Lest We Forget - African American Military History by Researcher, 
				Author and Veteran Bennie McRae, Jr.

Griersons's Cavalry Expedition

April-June 1865

Bvt. Maj. Gen. Benjamin H. Grierson, U.S. Army, commanding Cavalry Forces, of operations April 17-May 29.

Eufaula, Ala., May 1, 1865

COLONEL: I have the honor to report that in obedience to instructions from the general commanding I moved from Blakely on the 17th of April, reaching Greenville on the morning of the 22d, where I overtook the Sixteenth Corps. at this place I heard of the capture of Columbus by the forces of General Wilson.
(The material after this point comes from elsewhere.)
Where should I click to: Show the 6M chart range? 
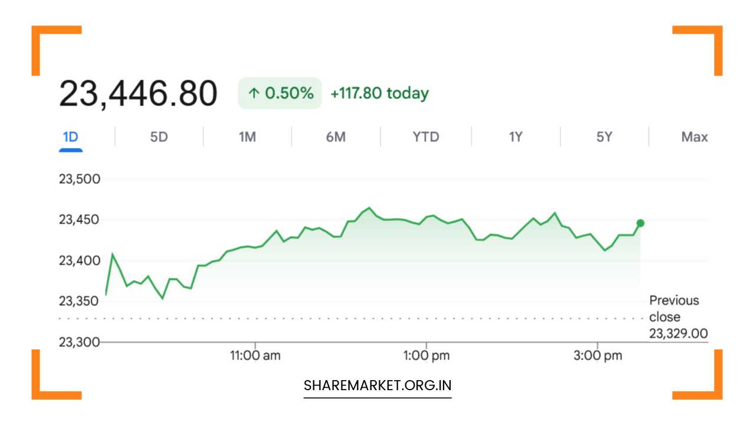(336, 137)
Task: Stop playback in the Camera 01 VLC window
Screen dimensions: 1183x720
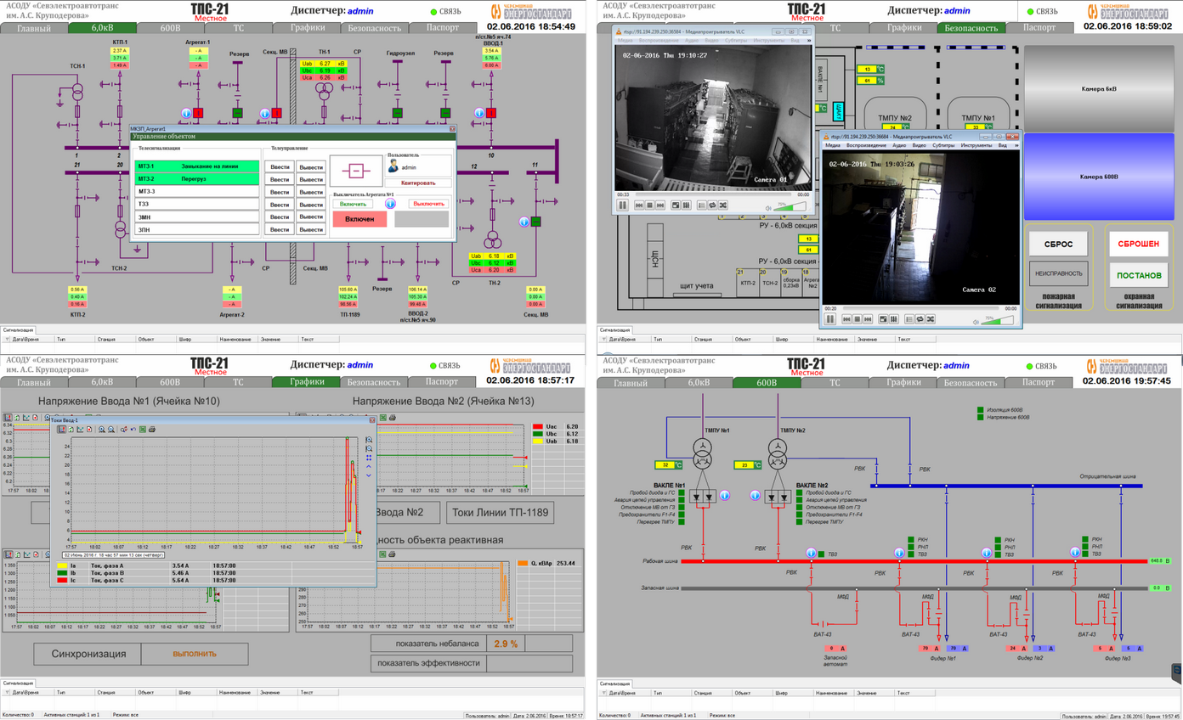Action: click(649, 205)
Accordingly I swept east to this point, intending to co-operate with him if necessary in the capture of Macon and Augusta. Upon arrival here I received through General Wilson official notice of the existence of an armistice between Generals Sherman and Johnston, since which time my command has been quietly encamped near Georgetown, Ga., except Lucas' brigade, which is in the vicinity of Union Springs, Ala. All Confederate officers and soldiers captured by my command have been paroled. I have just received from General Wilson official copies of dispatches from General Sherman, announcing the termination of the war east of the Chattahoochee River, official copies of which are here with inclosed.* I shall move from here to Montgomery, which point I expect to reach about the 7th, and where I will await further orders. The command is in good condition and ready for movement in any direction.
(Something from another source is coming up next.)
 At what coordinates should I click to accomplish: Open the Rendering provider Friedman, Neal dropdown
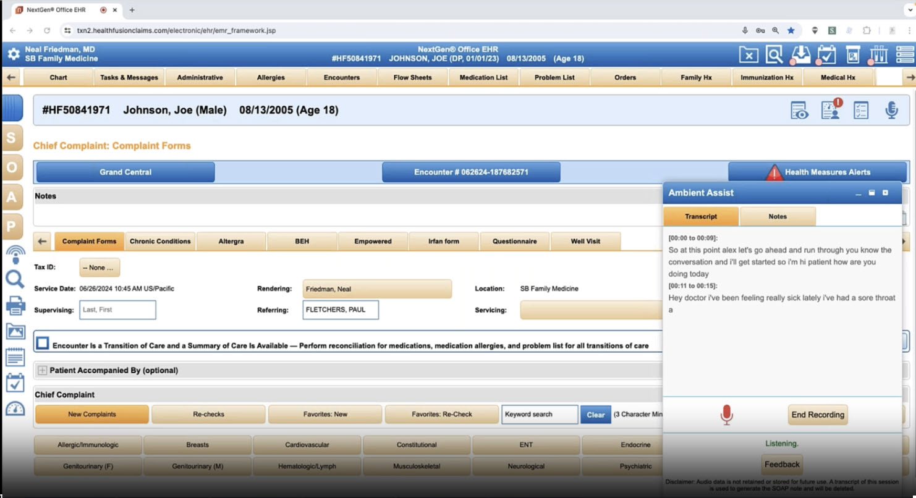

Very respectfully, your obedient servant,


B. H. Grierson
Brevet Major-General
Lieut. Col. C.T. Christensen
Assistant Adjutant-General.

New Orleans, La., June 4, 1865.

COLONEL: I have the honor to report that in obedience to instructions from the major-general commanding, I moved from Blakely, Ala., on the afternoon of the 17th of April, 1865, with the brigades of Brig. Gen. T.J. Lucas and Col. Joseph Karge, in all about 4,000 effective men in two columns northeast to Greenville, Ala.; thence with one brigade, via Troy, Louisville, Clayton, and Eufaula, Ala., to Georgetown, Ga., and with the other Union Springs, Ala. Upon arriving at Eufaula, April 29, I learned of the existence of an armistice between Generals Sherman and Johnston. Accordingly I encamped Colonel Karge's brigade near Georgetown, Ga., to await further developments, and communicating with General Lucas at Union springs directed him to report to me with his command at Eufaula, Ala., that I might have my entire force in a good position should hostilities be renewed. Before his arrival, and upon receipt of the information of the surrender of all forces east of the Chattahoochee, I im mediately communicated with him and moved with my entire command by parallel roads to Montgomery, Ala. Upon arrival at this point, I received your communication directing me to report for duty to Maj. Gen. A.J. Smith. Accordingly, on the 10th of May, in obedience to his orders, I sent the Second New York Cavalry to Talladega, Ala., and on the 11th I moved with the balance of the command northwest, via Kingston, Centerville, Marion, Greensborough, Eutaw, and Pickensville, to Columbus, Miss., reporting my arrival at that point on the 20th of May by telegraph to you. On the road from Montgomery, at a point near Marion, I sent the Second Illinois to Tuscaloosa, and with numerous detachments scoured the country and watched the crossings of the Black Warrior and Tombigbee Rivers, with a view of capturing Jeff. Davis, who was reported to be trying to reach the Trans-Mississippi Department through Alabama. Upon reaching Columbus I sent one regiment (Thirteenth Indiana) south along the Mob ile and Ohio Railroad to Macon for the purpose of collecting and guarding all Government property at and near that point. On the 27th of May, in obedience to telegraphic instructions, I ordered Brig. Gen. T.J. Lucas to move with his brigade by the most practicable route to Vicksburg, Miss., with my staff I proceeded with all dispatch by rail via Mobile to this point, arriving on the 29th.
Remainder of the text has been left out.